Another question is "should the kernel permit smp_mb__{before,after}*()
anywhere other than immediately before or after the primitive being
strengthened?"

Thoughts?

Thanx, Paul

2019-04-15 13:51:03

by Alan Stern

[permalink] [raw]
Subject: Re: Adding plain accesses and detecting data races in the LKMM

On Mon, 15 Apr 2019, Paul E. McKenney wrote:

> Another question is "should the kernel permit smp_mb__{before,after}*()
> anywhere other than immediately before or after the primitive being
> strengthened?"
>
> Thoughts?

How would the kernel forbid other constructions?

Alan

2019-04-15 13:54:37

by Paul E. McKenney

[permalink] [raw]
Subject: Re: Adding plain accesses and detecting data races in the LKMM

On Mon, Apr 15, 2019 at 09:50:03AM -0400, Alan Stern wrote:
> On Mon, 15 Apr 2019, Paul E. McKenney wrote:
>
> > Another question is "should the kernel permit smp_mb__{before,after}*()
> > anywhere other than immediately before or after the primitive being
> > strengthened?"
> >
> > Thoughts?
>
> How would the kernel forbid other constructions?

Coccinelle scripts added to 0day test robot.

Thanx, Paul

2019-04-18 12:55:29

by Andrea Parri

[permalink] [raw]
Subject: Re: Adding plain accesses and detecting data races in the LKMM

> Another question is "should the kernel permit smp_mb__{before,after}*()
> anywhere other than immediately before or after the primitive being
> strengthened?"

Mmh, I do think that keeping these barriers "immediately before or after
the primitive being strengthened" is a good practice (readability, and
all that), if this is what you're suggesting.

However, a first auditing of the callsites showed that this practice is
in fact not always applied, notably... ;-)

kernel/rcu/tree_exp.h:sync_exp_work_done
kernel/sched/cpupri.c:cpupri_set

So there appear, at least, to be some exceptions/reasons for not always
following it?
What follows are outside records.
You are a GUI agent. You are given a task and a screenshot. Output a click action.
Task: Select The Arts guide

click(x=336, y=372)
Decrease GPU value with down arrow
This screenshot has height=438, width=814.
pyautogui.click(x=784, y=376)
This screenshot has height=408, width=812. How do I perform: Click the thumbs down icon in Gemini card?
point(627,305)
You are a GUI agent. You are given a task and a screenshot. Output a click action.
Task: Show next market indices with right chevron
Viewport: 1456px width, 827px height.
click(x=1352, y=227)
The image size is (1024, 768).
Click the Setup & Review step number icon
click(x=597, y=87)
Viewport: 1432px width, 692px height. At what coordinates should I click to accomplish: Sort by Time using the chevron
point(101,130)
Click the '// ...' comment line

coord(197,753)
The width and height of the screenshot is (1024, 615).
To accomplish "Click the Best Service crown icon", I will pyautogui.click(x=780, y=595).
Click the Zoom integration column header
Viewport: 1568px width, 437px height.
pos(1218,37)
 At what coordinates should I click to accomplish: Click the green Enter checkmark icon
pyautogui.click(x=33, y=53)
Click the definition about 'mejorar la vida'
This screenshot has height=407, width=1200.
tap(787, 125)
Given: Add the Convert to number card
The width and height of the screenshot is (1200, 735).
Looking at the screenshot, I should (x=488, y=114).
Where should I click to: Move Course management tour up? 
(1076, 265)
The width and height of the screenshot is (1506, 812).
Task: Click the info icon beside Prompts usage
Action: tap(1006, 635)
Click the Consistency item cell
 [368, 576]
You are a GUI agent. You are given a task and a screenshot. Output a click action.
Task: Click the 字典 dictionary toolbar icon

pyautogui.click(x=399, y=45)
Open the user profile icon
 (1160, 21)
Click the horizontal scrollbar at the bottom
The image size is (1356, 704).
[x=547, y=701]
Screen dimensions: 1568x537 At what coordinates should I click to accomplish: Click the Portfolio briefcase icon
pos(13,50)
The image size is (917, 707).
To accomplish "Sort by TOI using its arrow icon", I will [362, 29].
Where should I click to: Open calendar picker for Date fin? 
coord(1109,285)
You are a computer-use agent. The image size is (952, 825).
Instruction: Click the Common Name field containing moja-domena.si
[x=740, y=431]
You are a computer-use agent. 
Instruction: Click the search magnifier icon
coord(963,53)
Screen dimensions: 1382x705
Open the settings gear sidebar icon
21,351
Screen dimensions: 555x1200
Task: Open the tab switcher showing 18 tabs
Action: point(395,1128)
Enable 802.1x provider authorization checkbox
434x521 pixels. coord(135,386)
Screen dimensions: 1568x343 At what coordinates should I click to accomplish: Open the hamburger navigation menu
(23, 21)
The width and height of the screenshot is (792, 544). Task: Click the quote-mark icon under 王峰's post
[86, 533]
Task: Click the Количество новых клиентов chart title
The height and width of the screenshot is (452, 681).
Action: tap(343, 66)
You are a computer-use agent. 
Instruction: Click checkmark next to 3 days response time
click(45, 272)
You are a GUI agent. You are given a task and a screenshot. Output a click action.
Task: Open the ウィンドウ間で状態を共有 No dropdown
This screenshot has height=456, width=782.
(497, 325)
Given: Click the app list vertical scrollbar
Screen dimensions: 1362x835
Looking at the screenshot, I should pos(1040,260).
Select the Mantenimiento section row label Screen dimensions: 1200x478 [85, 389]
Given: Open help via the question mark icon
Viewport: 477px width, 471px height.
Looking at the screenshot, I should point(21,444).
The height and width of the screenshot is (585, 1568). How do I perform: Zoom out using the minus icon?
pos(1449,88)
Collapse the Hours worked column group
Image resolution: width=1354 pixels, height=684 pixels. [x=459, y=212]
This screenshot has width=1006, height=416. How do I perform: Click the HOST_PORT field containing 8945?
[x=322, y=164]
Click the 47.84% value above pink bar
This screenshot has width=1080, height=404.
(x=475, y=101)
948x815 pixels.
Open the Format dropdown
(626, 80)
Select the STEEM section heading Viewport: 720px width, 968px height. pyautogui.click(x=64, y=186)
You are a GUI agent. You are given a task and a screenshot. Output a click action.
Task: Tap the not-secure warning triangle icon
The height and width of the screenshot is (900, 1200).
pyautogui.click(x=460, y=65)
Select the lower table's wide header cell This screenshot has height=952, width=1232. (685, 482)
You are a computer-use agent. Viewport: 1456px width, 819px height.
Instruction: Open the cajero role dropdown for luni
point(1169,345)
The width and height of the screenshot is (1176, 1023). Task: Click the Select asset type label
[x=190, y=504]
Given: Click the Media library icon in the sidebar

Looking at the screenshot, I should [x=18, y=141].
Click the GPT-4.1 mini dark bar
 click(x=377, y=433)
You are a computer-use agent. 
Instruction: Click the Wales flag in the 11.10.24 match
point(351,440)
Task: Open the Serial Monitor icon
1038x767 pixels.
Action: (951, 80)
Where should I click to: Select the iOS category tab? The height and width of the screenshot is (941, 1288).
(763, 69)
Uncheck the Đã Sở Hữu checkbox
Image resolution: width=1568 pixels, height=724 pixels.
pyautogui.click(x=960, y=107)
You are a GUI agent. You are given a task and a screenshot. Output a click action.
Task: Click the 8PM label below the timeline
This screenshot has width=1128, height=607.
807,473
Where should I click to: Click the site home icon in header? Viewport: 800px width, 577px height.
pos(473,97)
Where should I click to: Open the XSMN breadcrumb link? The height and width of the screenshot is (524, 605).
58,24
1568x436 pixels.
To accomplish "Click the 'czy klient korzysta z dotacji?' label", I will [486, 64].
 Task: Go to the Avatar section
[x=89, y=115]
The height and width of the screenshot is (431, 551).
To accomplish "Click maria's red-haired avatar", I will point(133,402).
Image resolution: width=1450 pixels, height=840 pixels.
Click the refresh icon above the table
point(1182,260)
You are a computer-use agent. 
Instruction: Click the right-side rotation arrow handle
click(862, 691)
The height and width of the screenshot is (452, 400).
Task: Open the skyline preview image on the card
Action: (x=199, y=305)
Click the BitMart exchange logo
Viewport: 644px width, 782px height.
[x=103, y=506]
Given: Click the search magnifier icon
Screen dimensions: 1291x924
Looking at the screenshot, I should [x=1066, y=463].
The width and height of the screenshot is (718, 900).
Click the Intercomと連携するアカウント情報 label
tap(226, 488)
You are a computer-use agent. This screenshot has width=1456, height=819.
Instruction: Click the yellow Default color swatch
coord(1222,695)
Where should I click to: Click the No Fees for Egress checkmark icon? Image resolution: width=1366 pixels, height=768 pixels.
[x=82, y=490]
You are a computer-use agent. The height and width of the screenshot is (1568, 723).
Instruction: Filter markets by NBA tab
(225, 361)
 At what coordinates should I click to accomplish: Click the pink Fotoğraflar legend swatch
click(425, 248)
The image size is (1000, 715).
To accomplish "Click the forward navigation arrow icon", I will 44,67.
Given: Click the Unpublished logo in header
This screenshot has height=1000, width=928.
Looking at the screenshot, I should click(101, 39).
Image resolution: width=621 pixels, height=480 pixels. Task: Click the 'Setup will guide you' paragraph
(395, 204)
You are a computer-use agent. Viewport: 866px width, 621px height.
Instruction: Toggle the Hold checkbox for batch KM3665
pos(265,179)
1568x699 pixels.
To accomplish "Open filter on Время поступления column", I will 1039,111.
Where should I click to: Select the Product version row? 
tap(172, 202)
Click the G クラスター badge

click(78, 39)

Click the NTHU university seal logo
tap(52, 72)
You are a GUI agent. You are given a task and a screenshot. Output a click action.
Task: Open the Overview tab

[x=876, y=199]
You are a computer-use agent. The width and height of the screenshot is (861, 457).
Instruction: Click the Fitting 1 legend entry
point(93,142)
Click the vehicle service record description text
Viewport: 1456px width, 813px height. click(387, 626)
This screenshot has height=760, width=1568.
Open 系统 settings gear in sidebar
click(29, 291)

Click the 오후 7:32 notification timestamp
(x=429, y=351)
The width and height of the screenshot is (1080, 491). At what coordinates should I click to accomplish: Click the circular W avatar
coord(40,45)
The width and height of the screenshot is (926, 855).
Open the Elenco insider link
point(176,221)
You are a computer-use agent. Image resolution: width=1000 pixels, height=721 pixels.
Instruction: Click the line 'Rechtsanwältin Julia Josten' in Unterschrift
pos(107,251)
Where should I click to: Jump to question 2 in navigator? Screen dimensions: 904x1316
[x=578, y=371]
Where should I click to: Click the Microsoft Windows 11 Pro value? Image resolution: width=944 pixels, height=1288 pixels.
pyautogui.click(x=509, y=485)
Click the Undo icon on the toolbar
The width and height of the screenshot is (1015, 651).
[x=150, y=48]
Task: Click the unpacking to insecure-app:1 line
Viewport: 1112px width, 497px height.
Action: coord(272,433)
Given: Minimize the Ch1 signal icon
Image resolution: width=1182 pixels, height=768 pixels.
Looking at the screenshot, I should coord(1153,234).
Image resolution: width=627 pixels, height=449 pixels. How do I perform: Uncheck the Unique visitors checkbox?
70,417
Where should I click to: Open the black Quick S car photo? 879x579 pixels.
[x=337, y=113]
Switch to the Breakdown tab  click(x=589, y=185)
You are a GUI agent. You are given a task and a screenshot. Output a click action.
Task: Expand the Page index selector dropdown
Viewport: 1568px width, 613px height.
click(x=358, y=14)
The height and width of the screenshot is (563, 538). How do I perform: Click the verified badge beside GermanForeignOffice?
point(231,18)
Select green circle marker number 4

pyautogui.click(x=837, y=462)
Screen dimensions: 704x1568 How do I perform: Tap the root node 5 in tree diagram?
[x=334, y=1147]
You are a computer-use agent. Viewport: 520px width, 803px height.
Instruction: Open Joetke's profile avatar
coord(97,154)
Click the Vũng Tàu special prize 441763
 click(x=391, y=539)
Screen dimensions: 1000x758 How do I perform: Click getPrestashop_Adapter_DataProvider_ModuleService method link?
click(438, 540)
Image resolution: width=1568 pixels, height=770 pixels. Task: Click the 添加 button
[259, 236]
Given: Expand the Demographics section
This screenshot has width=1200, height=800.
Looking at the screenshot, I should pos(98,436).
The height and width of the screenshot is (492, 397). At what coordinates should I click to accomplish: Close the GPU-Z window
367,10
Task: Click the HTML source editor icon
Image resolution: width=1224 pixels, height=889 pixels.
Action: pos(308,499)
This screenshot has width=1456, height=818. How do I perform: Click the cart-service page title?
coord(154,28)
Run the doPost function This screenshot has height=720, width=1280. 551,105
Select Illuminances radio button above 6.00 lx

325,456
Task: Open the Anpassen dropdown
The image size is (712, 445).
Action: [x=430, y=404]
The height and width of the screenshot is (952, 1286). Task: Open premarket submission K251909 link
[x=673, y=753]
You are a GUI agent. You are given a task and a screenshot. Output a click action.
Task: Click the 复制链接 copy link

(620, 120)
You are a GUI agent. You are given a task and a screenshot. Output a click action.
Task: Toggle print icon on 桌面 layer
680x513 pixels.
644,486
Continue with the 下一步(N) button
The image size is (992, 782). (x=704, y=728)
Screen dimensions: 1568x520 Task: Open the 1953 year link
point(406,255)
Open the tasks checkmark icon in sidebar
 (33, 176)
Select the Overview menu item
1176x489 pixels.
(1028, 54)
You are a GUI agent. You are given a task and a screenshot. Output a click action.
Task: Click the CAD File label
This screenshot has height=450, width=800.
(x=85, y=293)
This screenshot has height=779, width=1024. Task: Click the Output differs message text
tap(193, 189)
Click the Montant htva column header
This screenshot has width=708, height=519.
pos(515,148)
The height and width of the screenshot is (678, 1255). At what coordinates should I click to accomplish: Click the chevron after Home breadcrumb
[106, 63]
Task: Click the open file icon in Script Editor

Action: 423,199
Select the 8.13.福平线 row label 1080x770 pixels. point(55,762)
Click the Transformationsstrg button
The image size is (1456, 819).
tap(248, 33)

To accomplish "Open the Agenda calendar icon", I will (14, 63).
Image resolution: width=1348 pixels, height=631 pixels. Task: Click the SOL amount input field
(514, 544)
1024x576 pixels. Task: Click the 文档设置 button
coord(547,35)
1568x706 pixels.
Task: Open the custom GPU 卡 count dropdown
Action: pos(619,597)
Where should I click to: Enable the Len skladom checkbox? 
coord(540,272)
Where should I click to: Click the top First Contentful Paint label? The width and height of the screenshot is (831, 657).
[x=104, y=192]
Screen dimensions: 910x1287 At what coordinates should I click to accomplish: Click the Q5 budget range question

Thoughts?

BTW, while auditing these callsites, I've stumbled across the following
snippet (from kernel/futex.c):

*futex = newval;
sys_futex(WAKE, futex);
futex_wake(futex);
smp_mb(); (B)
if (waiters)
...

where B is actually (c.f., futex_get_mm()):

atomic_inc(...->mm_count);
smp_mb__after_atomic();

It seems worth mentioning the fact that, AFAICT, this sequence does not
necessarily provide ordering when plain accesses are involved: consider,
e.g., the following variant of the snippet:

A:*x = 1;
/*
* I've "ignored" the syscall, which should provide
* (at least) a compiler barrier...
*/
atomic_inc(u);
smp_mb__after_atomic();
B:r0 = *y;

On x86, AFAICT, the compiler can do this:

atomic_inc(u);
A:*x = 1;
smp_mb__after_atomic();
B:r0 = *y;

(the implementation of atomic_inc() contains no compiler barrier), then
the CPU can "reorder" A and B (smp_mb__after_atomic() being #defined to
a compiler barrier).

The mips implementation seems also affected by such "reorderings": I am
not familiar with this implementation but, AFAICT, it does not enforce
ordering from A to B in the following snippet:

A:*x = 1;
atomic_inc(u);
smp_mb__after_atomic();
B:WRITE_ONCE(*y, 1);

when CONFIG_WEAK_ORDERING=y, CONFIG_WEAK_REORDERING_BEYOND_LLSC=n.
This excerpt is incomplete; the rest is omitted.